Categories
Personal Musings

Put Your Shirt On. You’re Making Me Self-Conscious

It’s not a dad bod. It’s a father figure

I was standing in line at Daybreak Donuts in Surf City, NC, about a month ago while we were on family vacation and there’s a guy in front of me wearing a t-shirt that read, “It’s not a dad bod. It’s a father figure.”

I chuckled under my breath as we waited patiently in line for 20 minutes for our freshly made, warm little pieces of Heaven on Earth. I don’t know what the other guy ordered but I got the Banana Pudding Donut and that small fried cake of sweetened dough was banging.

Disclosure: I got two Banana Pudding Donuts and they were amazing.

Okay, I got three Banana Pudding Donuts and I may have also eaten one of my wife’s donuts when she was outside drinking coffee on the deck reading a cozy murder mystery novel.1

Happy?

Later that day I ended up with a bit of a stomach ache. I have no idea why. The likely culprit I surmised:

  • Drinking too much water,
  • The sun, or
  • The heat.

By the end of our vacation, I swelled from donuts. I vowed to myself that upon my return home I was going to push myself harder running and incorporate cross training. I would bike more, do push-ups, sit-ups, and lift those heavy things in the floor at our house next to the wall. Weights. Weights are what they are called. I would lift weights for more than two weeks before taking my complimentary two years sabbatical, as is typical.

# [What to do]
(A) List the possible causes of the stomach ache that the vacation donut essay gives in its bulleted list.
(B) Carry on writing the vacation donut essay from the end of its last paragraph, keeping the same voice.

# [Material shown]
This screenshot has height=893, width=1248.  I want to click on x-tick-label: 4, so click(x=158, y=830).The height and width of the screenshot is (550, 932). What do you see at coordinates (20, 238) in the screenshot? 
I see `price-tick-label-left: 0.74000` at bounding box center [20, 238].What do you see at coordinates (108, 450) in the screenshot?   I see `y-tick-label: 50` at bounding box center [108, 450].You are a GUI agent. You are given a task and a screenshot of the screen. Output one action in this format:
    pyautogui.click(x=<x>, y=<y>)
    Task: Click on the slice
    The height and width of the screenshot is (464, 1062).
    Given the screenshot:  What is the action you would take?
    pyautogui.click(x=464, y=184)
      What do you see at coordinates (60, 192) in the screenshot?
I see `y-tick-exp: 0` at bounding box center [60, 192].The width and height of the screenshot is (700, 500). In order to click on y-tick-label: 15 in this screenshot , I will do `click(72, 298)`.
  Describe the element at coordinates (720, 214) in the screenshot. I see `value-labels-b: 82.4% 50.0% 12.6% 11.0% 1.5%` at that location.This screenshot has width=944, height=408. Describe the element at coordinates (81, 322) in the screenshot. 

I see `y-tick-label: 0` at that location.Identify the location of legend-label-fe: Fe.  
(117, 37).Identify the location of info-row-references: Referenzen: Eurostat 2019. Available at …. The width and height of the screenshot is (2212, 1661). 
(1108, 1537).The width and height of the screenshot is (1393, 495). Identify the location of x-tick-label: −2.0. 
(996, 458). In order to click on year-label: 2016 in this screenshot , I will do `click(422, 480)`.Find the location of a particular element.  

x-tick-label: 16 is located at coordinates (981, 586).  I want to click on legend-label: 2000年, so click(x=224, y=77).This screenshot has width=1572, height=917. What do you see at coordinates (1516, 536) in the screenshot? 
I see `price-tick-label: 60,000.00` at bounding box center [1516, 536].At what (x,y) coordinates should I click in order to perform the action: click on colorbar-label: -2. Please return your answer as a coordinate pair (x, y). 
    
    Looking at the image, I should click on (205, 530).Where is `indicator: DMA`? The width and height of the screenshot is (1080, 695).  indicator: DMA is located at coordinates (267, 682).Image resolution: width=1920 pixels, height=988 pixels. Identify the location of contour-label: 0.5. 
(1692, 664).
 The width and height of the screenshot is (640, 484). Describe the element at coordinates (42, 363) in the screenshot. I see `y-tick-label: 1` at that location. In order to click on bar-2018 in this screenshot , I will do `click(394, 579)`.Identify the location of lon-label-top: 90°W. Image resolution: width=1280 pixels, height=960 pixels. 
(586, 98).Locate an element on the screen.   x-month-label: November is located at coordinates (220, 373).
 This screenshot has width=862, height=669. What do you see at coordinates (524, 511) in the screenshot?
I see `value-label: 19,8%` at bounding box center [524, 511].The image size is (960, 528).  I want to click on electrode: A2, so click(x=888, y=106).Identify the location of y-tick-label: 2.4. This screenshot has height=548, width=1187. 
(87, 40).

# [Answers in order]
(A)
- Drinking too much water
- The sun
- The heat

(B)
On our first evening back home, a military guy, ten to twelve years my junior, goes running down the road behind our house with his shirt off and his washboard abs and his overpriced wireless AirPods poking out from his ears. His movements were effortless; whereas, when I run, even though I’ve been a runner for a minute, I look like I’m about to keel over.

After I removed my hands from my wife’s eyes, the little voice inside my head which is quite the Negative Nancy in my life, said, “Put your shirt back on. You’re making me self-conscious.”

Hey! To pause for a second: if you enjoy what you read, please share on social media when you’re done — even if you found this on social media. Share it with your circle. I’m begging you.

The collarbone

A few years ago, I was hiking with two of my childhood buddies, Josh and Dwayne, from the legendary rock ‘n roll outfit Anti-Lou. At one point, as we were revisiting old times, swimming down by Clarkton Bridge came up, and Josh asked me why I never swam with the rest of the crew at a bridge that has since been demolished due to safety hazards.

“I was embarrassed by how skinny I was,” I said.

“Really?” he said. “That’s why you didn’t go?”

“Yep, dude, I was so self-conscious of my bird chest and collarbone, that’s why I never went.”

“Damn,” he said. “I didn’t know that. You should have come. Nobody would have cared.”

The problem was I cared. Hell, the main reason, regardless of all the other BS reasons I convinced myself of for not playing my last two years of high school basketball came down to this reality: as a teenage boy, I was that embarrassed by the visibility of my collarbones poking out the top of my jersey. Maybe I had dysmorphia as my wife has told me, but it was all my two eyes could see.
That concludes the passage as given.